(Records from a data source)
· · · · ·

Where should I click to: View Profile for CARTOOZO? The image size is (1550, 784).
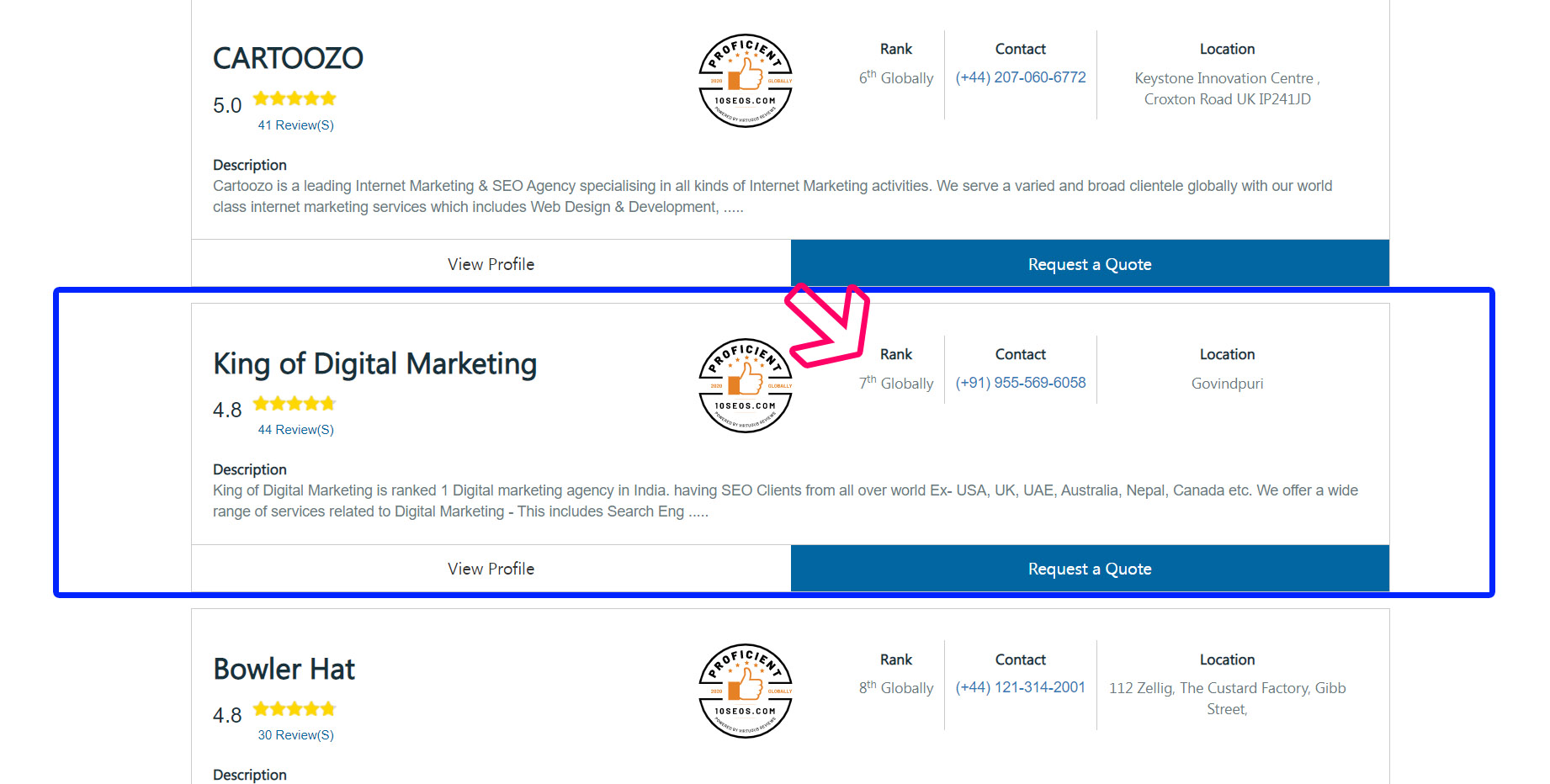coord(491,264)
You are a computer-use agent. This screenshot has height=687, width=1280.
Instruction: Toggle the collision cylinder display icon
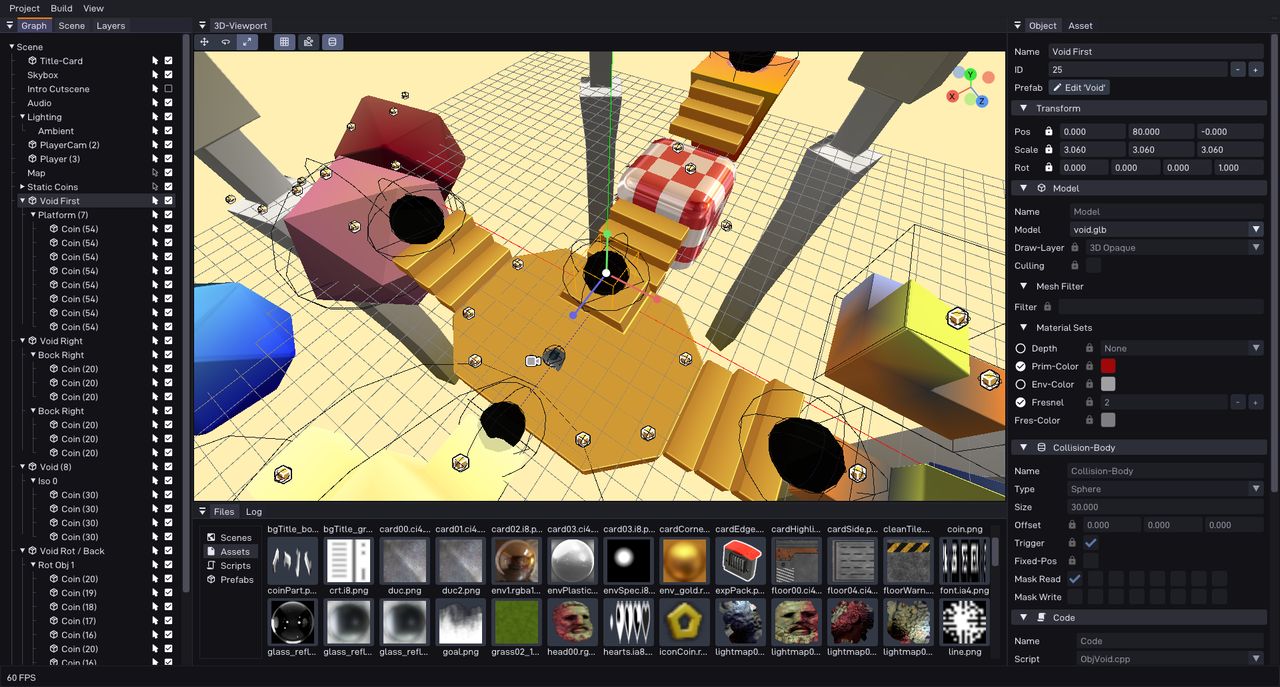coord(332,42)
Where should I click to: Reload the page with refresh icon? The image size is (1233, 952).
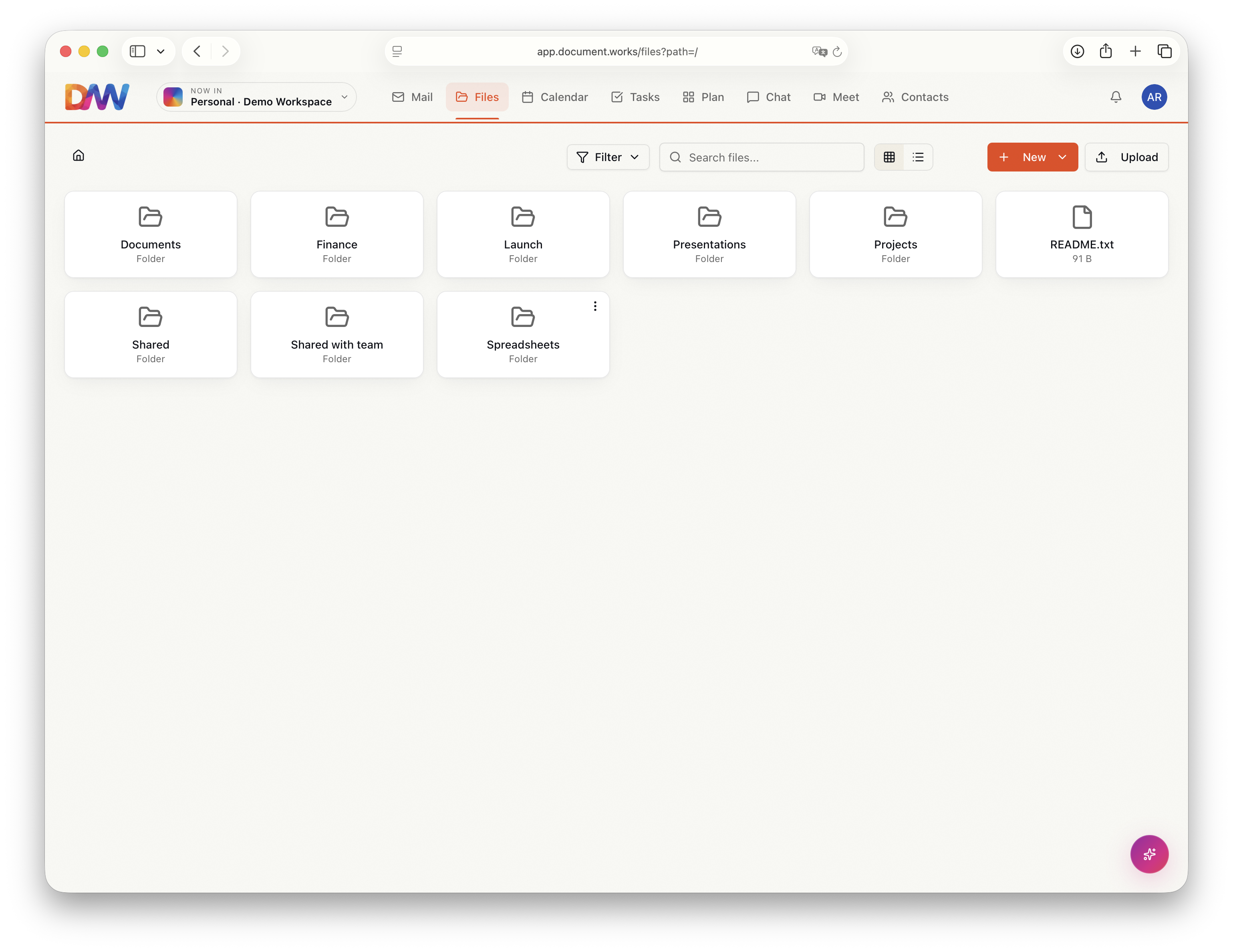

· · · · ·

→ **YOUR ASSIGNMENT**
Transcribe each record exactly as it stands, setting aside any pictures.

→ **YOUR SOLUTION**
Where should I click to: View Profile for CARTOOZO? The image size is (1550, 784).
coord(491,264)
You are a computer-use agent. This screenshot has height=687, width=1280.
Instruction: Toggle the collision cylinder display icon
coord(332,42)
Where should I click to: Reload the page with refresh icon? The image size is (1233, 952).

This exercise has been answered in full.